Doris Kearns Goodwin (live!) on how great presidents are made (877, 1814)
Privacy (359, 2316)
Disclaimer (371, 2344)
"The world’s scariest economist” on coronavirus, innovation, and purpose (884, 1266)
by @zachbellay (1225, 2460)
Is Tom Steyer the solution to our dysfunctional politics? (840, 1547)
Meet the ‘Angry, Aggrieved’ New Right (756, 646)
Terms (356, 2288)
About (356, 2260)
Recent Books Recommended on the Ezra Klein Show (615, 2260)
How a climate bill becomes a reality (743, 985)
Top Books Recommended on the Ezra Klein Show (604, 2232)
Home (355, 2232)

§ Problem to solve
Output only a verbatim copy of the lines spanning from the line that contains "Recent Books Recommended" to the end of the records above.

§ Your solution
Recent Books Recommended on the Ezra Klein Show (615, 2260)
How a climate bill becomes a reality (743, 985)
Top Books Recommended on the Ezra Klein Show (604, 2232)
Home (355, 2232)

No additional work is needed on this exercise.